Ah apropos, I see now that the windows build is missing some icons, hence why you i.e. can't see the hint icon.

manisandro avatar Feb 01 '18 12:02 manisandro

Size: that's the price of QPrinter. Nothing I can do about that. QPrinter internally hard-codes the image compression method to JPEG@94% quality.

manisandro avatar Feb 01 '18 12:02 manisandro

Please see http://doc.qt.io/qt-5/qimagewriter.html

Qt provides the QImageWriter class which supports setting format specific options, such as the gamma level, compression level and quality, prior to storing the image.

Shreeshrii avatar Feb 01 '18 12:02 Shreeshrii

By changing the image options in export `pdf with invisible text overlay' with qtprinter, the pdf size can be reduced.

I changed the settings from color to monchrome and dpi from 300 to 100.

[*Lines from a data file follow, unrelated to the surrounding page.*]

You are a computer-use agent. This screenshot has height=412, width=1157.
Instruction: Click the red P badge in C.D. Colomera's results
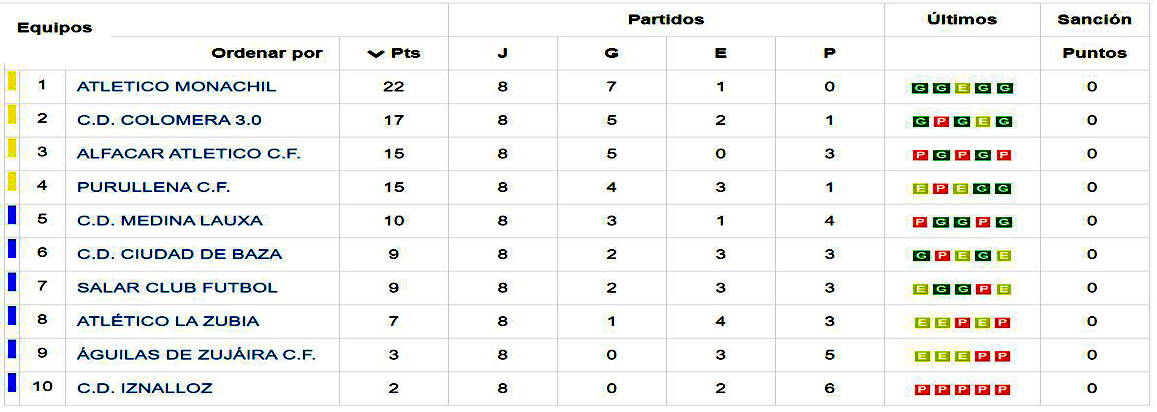tap(940, 122)
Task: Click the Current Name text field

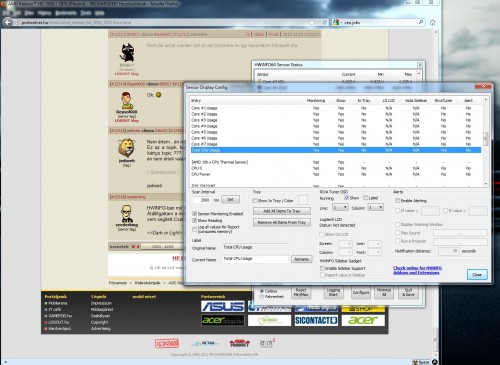Action: click(255, 259)
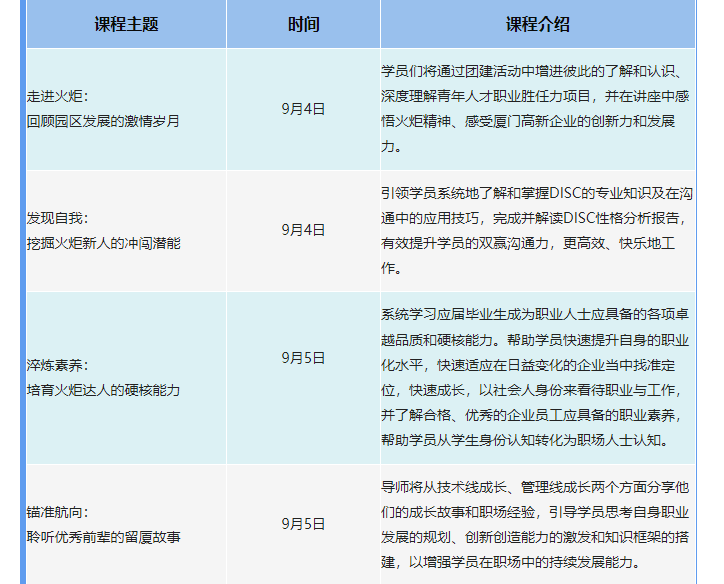Click the 课程介绍 column header
The width and height of the screenshot is (724, 584).
(537, 25)
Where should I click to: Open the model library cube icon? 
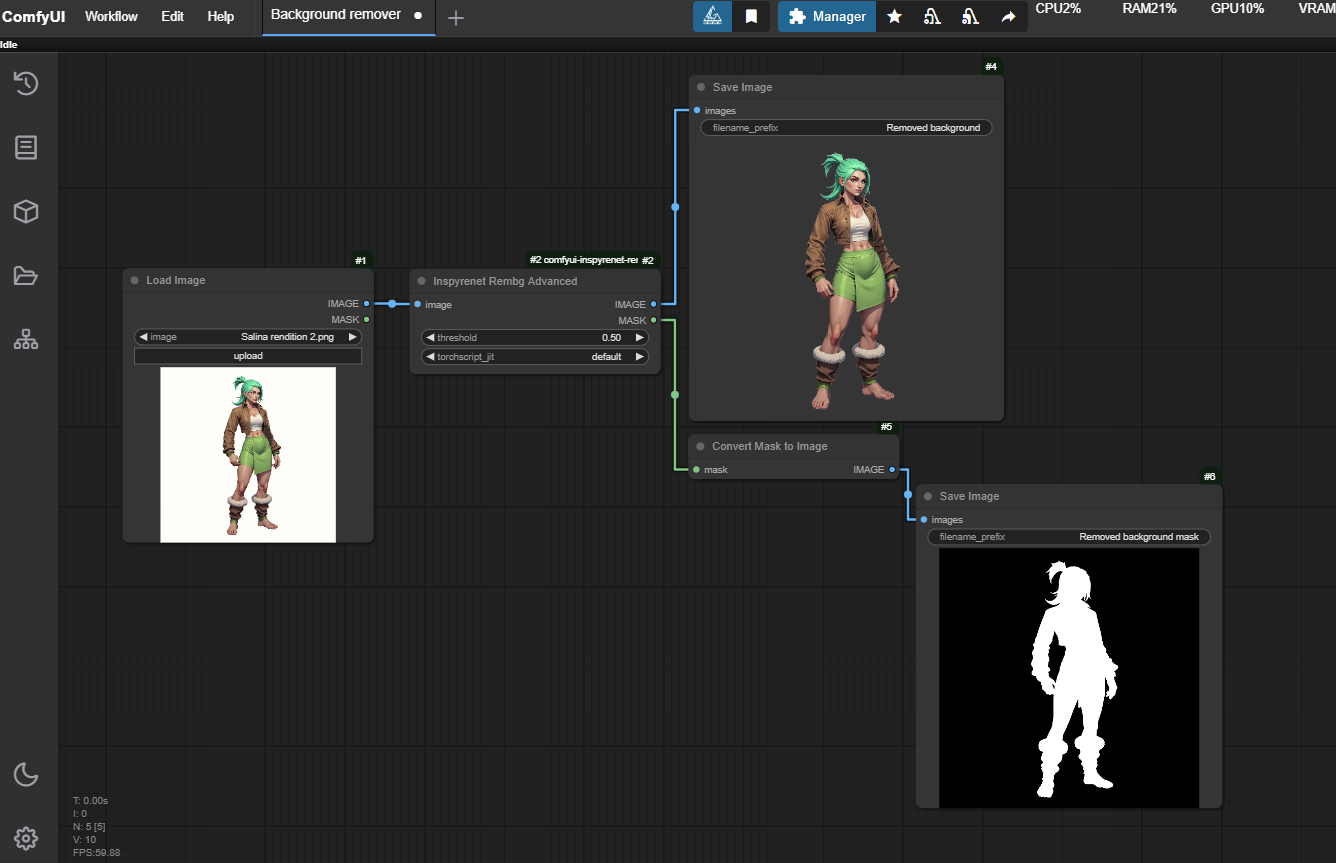(26, 212)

The resulting pdf size is now 355 kb instead of 1175kb.

hin-eng.pdf

Shreeshrii avatar Feb 01 '18 12:02 Shreeshrii

Please see http://doc.qt.io/qt-5/qimagewriter.html

Sure, but QPrinter does not use QImageWriter

manisandro avatar Feb 01 '18 13:02 manisandro

You could offer option to change the printermode as part of export pdf dialog

enum PrinterMode { ScreenResolution, PrinterResolution, HighResolution }

Shreeshrii avatar Feb 01 '18 13:02 Shreeshrii

That enum has no effect since it is overridden by the resolution the user chooses.

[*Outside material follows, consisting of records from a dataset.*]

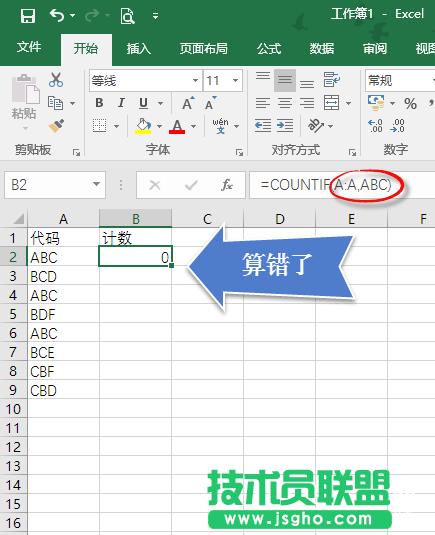Toggle Italic formatting
435x535 pixels.
tap(121, 103)
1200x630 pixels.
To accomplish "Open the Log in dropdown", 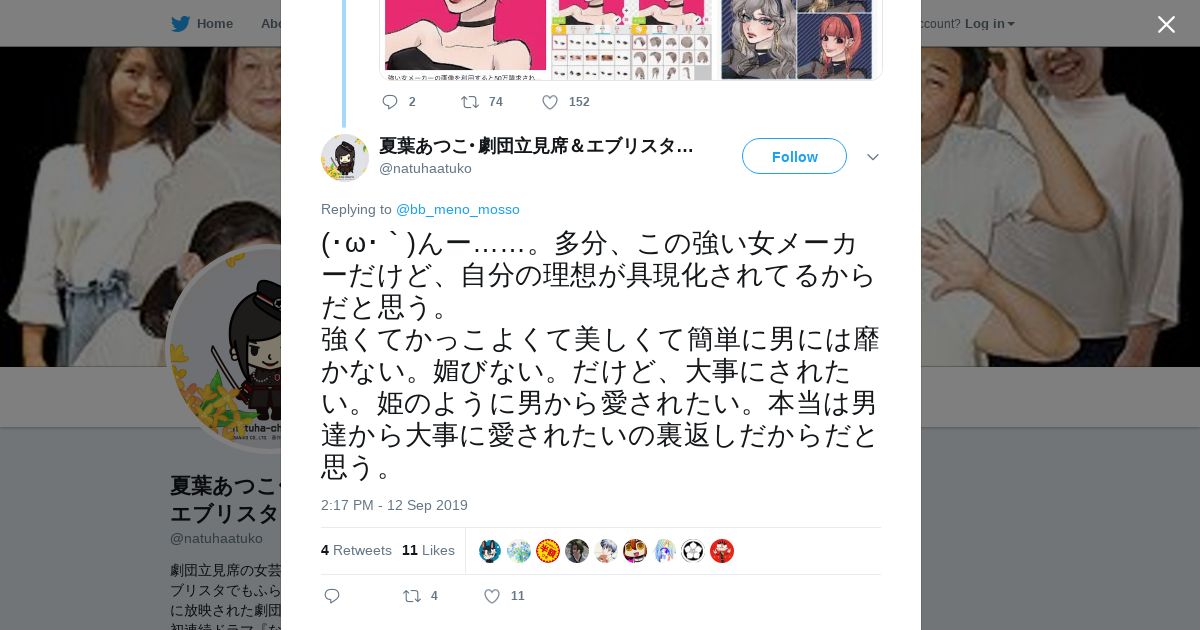I will pos(989,24).
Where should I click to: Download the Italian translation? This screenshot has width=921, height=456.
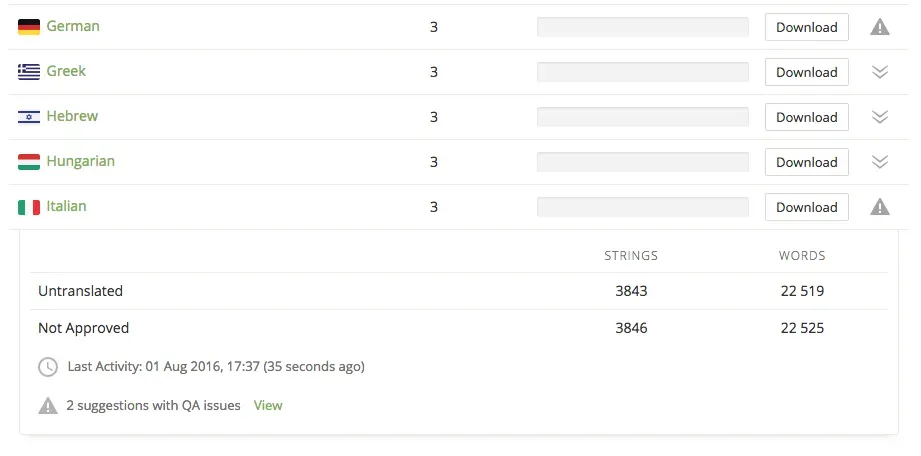[806, 207]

manisandro avatar Feb 01 '18 13:02 manisandro

I changed the settings from color to monchrome and dpi from 300 to 100. The resulting pdf size is now 355 kb instead of 1175kb.

Changed format to grayscale instead of monochrome and 100 dpi, resulting pdf is 276kb.

Of course, without original image, the pdf size is much smaller, so could be made at 300 dpi.

Shreeshrii avatar Feb 01 '18 13:02 Shreeshrii

For monochrome you really need CCITT/FAX encoding to have a reasonably small file size, but as mentioned, it is not doable with QPrinter.

manisandro avatar Feb 01 '18 13:02 manisandro

Thanks!

Going back to the original issue report and current status:

originally with podofo, for Devanagari script

If I copy the text from pdf and paste in notepad++, the rendering is correct. However rendering in the pdf file itself is incorrect.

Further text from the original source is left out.